Ele foi mal calibrado em termos de focalização e de valor transferido. É um valor alto em relação a realidade da nossa população. Para uma parcela, significou um aumento de renda importante, principalmente em cidades menores. Então, a primeira coisa é que, qualquer discussão de continuidade do programa, precisa ter essa discussão de como focalizar e calibrar o programa. Isso não foi feito na primeira ampliação do programa. Esse cuidado não existiu e já foi um equívoco.
O governo tem mandado sinais dúbios sobre as regras fiscais. O presidente, por exemplo, já disse que há uma discussão para furar o teto. Qual é a leitura que você faz?
Eu vejo o presidente muito pragmático. E acho que ele solta esses balões de ensaio para testar os mercados. O lado positivo é que ele se preocupa com a reação. Na hora em que ele vê a reação ruim do mercado, recua.
O mercado financeiro está sensível e, se a gente for olhar, o comportamento dos principais preços de ativos parece bastante claro que tem preocupação com o risco fiscal ainda que o cenário que prevalece hoje no mercado é que a disciplina fiscal vai ser mantida.
Mas como você avalia essa divisão que tem surgido entre os integrantes do governo?
Essa divisão dentro do governo reflete os dois lados da preocupação do Bolsonaro. De um lado, não perder o apoio do mercado. Mas, por outro lado, a sua intenção de fazer política de investimentos e transferências de renda já olhando as eleições. Eu acho que o Bolsonaro vai ficar o tempo todo tentando equilibrar esses dois lados da balança. É difícil a gente dizer se vai pender para um lado ou para outro. Mas dá para gente dizer que o risco fiscal aumentou.
E a chamada agenda liberal do governo, tem força para continuar?

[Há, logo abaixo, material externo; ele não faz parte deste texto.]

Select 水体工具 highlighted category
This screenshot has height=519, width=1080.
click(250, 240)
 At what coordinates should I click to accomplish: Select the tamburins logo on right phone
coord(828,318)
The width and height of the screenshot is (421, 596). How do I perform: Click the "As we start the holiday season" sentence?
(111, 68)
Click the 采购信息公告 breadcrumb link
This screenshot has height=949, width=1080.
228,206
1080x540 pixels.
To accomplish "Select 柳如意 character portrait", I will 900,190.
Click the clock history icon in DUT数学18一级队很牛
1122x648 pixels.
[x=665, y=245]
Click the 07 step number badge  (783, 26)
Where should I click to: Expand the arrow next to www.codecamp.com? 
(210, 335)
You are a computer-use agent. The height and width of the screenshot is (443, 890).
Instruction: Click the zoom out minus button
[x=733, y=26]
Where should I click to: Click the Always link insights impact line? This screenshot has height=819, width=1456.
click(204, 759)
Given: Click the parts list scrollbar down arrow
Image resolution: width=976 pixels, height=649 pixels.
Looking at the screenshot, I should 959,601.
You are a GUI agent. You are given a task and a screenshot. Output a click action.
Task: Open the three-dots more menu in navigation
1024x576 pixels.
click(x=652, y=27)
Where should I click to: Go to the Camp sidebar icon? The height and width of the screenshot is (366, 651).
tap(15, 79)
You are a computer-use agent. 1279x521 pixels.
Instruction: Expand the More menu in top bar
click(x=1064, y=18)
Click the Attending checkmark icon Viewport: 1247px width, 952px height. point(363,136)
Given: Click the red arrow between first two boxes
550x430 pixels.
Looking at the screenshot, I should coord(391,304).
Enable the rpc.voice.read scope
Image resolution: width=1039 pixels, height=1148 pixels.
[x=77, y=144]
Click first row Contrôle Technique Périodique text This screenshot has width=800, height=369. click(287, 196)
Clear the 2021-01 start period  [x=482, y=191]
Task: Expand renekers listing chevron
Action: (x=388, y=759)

A agenda liberal é só do Ministério da Economia, não do governo. Isso desde a campanha eleitoral. O Bolsonaro nunca escondeu que ele não tem convicção com a agenda liberal.
Sem uma agenda clara, quais avanços podemos esperar desse governo?
Determinados temas são de interesse do Congresso como, por exemplo, a aprovação do marco do saneamento. Tem coisas que podem avançar. Na discussão tributária, eu vejo o Congresso querendo avançar com a proposta da Câmara, não com a do governo.
A minha preocupação é que quando existem muitas propostas de reforma tributária, não tem nenhuma. Eu temo que a gente não vai ter coisas muito concretas, lembrando que o tempo corre contra essas reformas. A aproximação da campanha impacta nos cálculos políticos do Bolsonaro, que já não têm um perfil reformista.